The hard copy of the British National Formulary for Children 2016-2017 has been updated and published. Electronic versions are updated monthly.
Hard copies can be ordered from the publishers however many NHS clinicians should receive a free hard copy through usual channels and can also access the online version.
Significant changes in this revision include:
- New safety information about the risk of abnormal pregnancy outcomes with sodium valproate and valproic acid
- Updated guidance for conditions including asthma and obesity
- Updated pregnancy-prevention advice for patients taking mycophenolate mofetil
- New drug monographs including cholic acid
- New indications for adalimumab including chronic plaque psoriasis
- New safety information about the risk of osteonecrosis of the external auditory canal with bisphosphonates
- Guidance on suspected or confirmed drug allergies
- Evidence grading of BNF recommendations
Action: BNFC is the primary source of prescribing information when prescribing to all children up to the age of 18 years.
The Medicines and Healthcare products Regulatory Agency (MHRA) has published Drug Safety Update for October 2016 (PDF).

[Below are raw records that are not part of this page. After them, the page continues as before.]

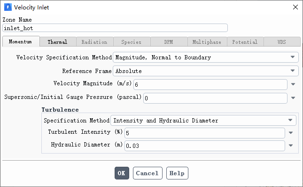This screenshot has height=187, width=303.
Task: Open Turbulence Specification Method dropdown
Action: 203,120
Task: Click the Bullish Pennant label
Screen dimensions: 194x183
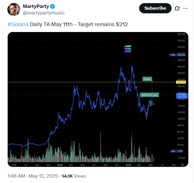Action: click(149, 95)
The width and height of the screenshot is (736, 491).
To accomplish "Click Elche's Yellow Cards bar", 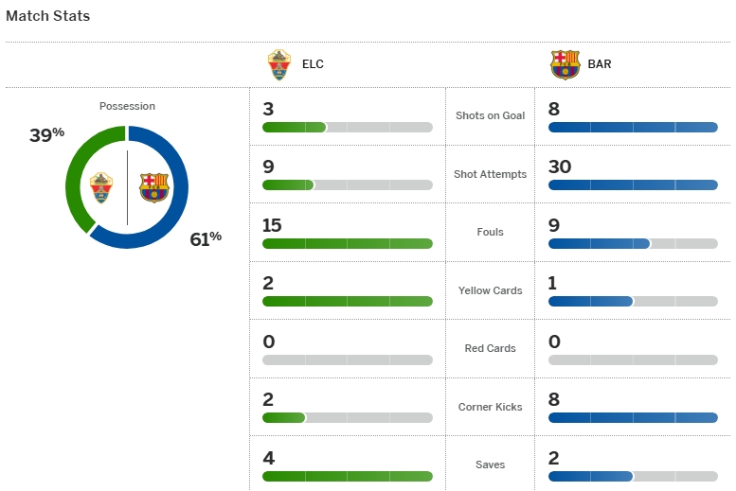I will tap(347, 302).

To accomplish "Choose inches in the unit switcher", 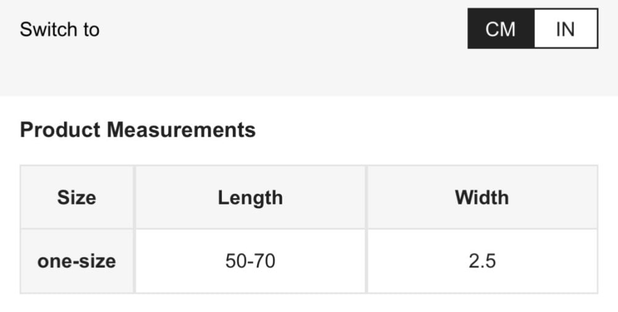I will (x=565, y=28).
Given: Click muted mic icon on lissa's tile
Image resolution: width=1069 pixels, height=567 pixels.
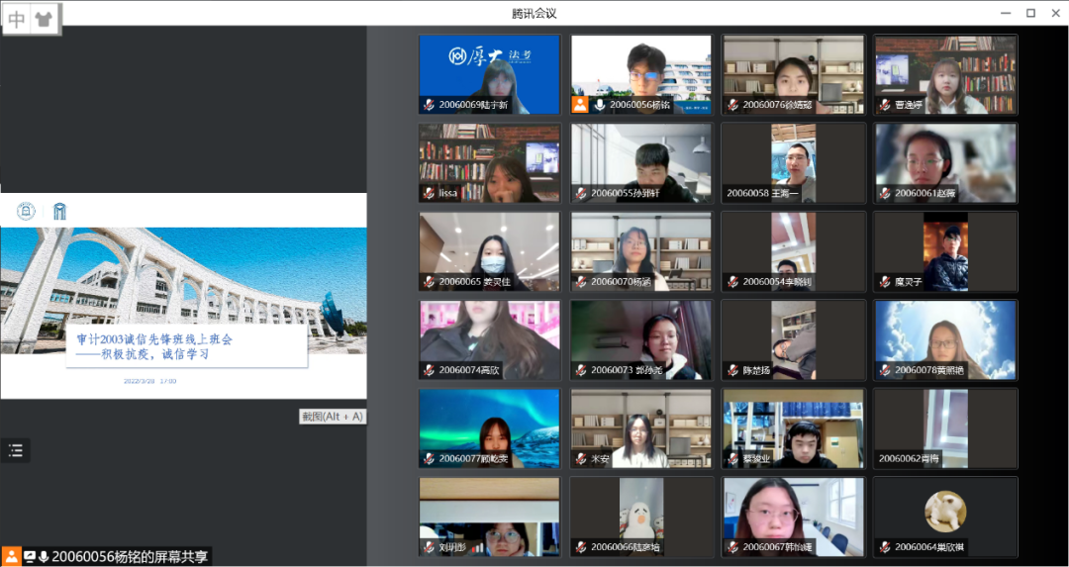Looking at the screenshot, I should coord(429,193).
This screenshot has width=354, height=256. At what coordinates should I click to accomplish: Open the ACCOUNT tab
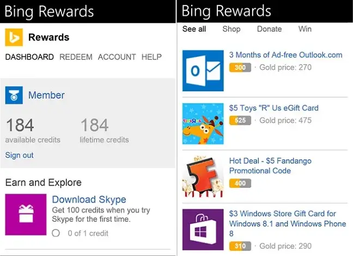pos(117,57)
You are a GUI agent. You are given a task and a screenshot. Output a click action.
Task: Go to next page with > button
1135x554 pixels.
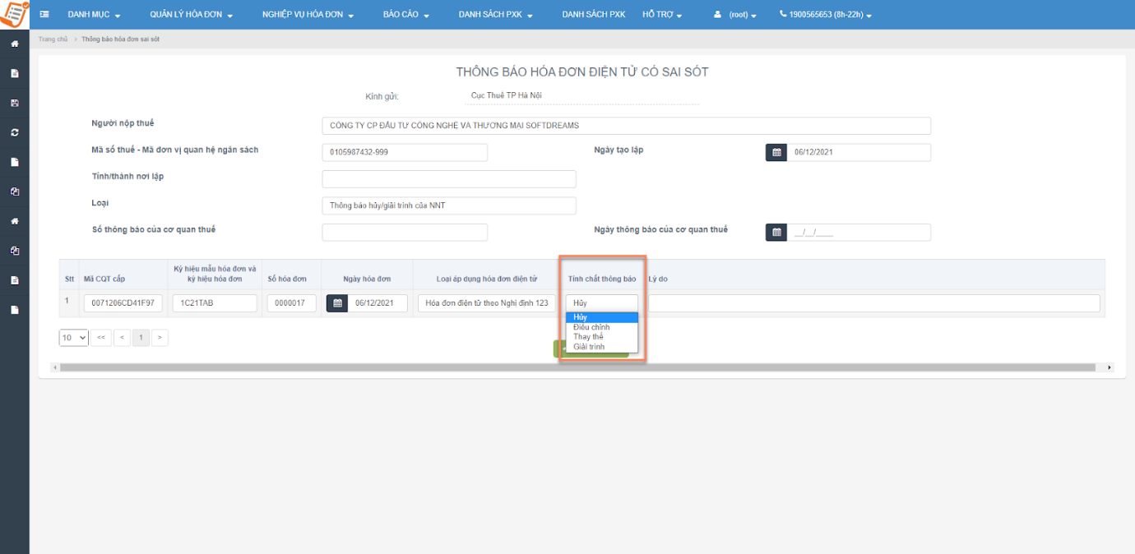160,338
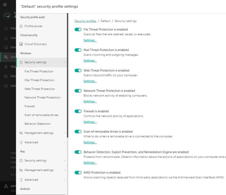Screen dimensions: 226x195
Task: Expand the Windows Management settings chevron
Action: point(64,133)
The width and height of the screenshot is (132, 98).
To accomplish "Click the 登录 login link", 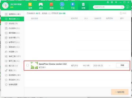I will click(x=12, y=7).
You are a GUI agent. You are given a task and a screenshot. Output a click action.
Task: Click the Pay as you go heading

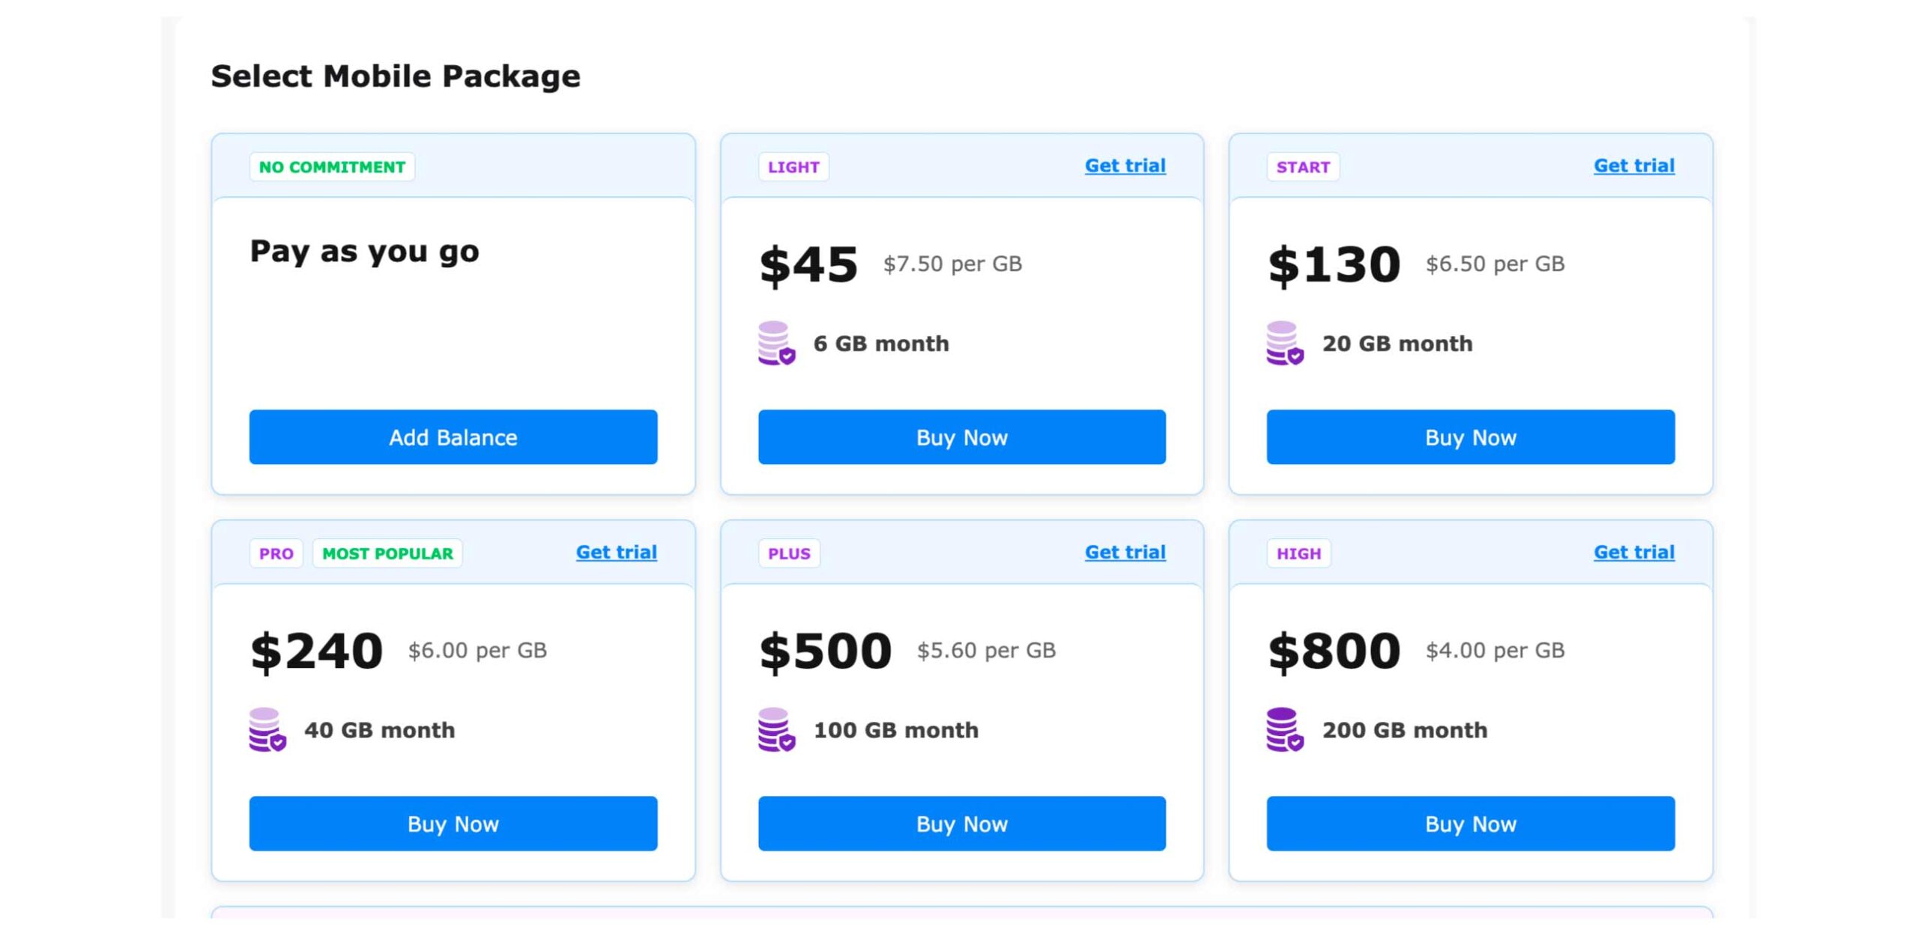pos(364,252)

This issue contains updated advice introducing a lower recommended dose of etoricoxib (Arcoxia®) at 60 mg daily for patients with rheumatoid arthritis or ankylosing spondylitis. A European review in 2008 requested further clinical trials to compare the safety and efficacy for a 60mg daily dose with the previously recommended daily dose of 90mg. These trials have established that 60mg is an effective dose although some patients may still require the 90mg dose. As such the following recommendations are now made:
- the lowest effective daily dose should be used, and the need for treatment should be regularly reassessed to reduce cardiovascular and other risks
- the recommended dose is 60 mg once daily
- in patients with insufficient relief from symptoms, an increased dose of 90 mg once daily may improve efficacy
- once the patient is clinically stabilised, down-titration to 60 mg once daily may be appropriate
- in the absence of therapeutic benefit, other treatment options should be considered
There is also a summary of letters sent to healthcare professionals in September including the planned withdrawal of retigabine (Trobalt®) and the interaction between levonorgestrel-containing emergency hormonal contraception and hepatic enzyme inducers reported in Drug Safety Update last month.
Action: Clinicians should be aware of this month's new guidance and implement any necessary changes to practice.
The Scottish Medicines Consortium (SMC) has issued its monthly advice on newly licensed medicines.
Budesonide (Cortiment®) is accepted for restricted use in adults for induction of remission in patients with mild to moderate active ulcerative colitis (UC) where aminosalicylate (5-ASA) treatment is not sufficient. The restriction limits use to patients with active left-sided disease and/or proctosigmoiditis who are not suitable for oral prednisolone, as an alternative to budesonide rectal formulations or off-label oral budesonide.
Budesonide / formoterol dry powder and pressurised aerosol inhalers (Symbicort Turbohaler® and pMDI) have been rejected for the treatment of patients with chronic obstructive pulmonary disease (COPD) with forced expiratory volume in 1 second (FEV1) 50% to 70% predicted normal (post bronchodilator) and an exacerbation history despite regular bronchodilator therapy. The manufacturer failed to make a submission. This intervention has previously been accepted for those with an FEV1% predicted of less than 50% and an exacerbation history despite regular bronchodilator therapy. As such this treatment can be used in severe and very severe COPD but is not recommended for moderate COPD.
Action: Clinicians should be aware of the recommendations of the SMC. Routine use of rejected and restricted medicines should be avoided.
During September 2016 Clinical Knowledge Summaries were updated for the following topics:
The timing of referral to a breast specialist was reduced from 6 months to 3 months if cyclical pain is unresponsive to first-line treatment. Otherwise there were only minor structural changes.
Action: Clinicians who see patients with any of these conditions may find the new and updated information useful when reviewing current clinical practice.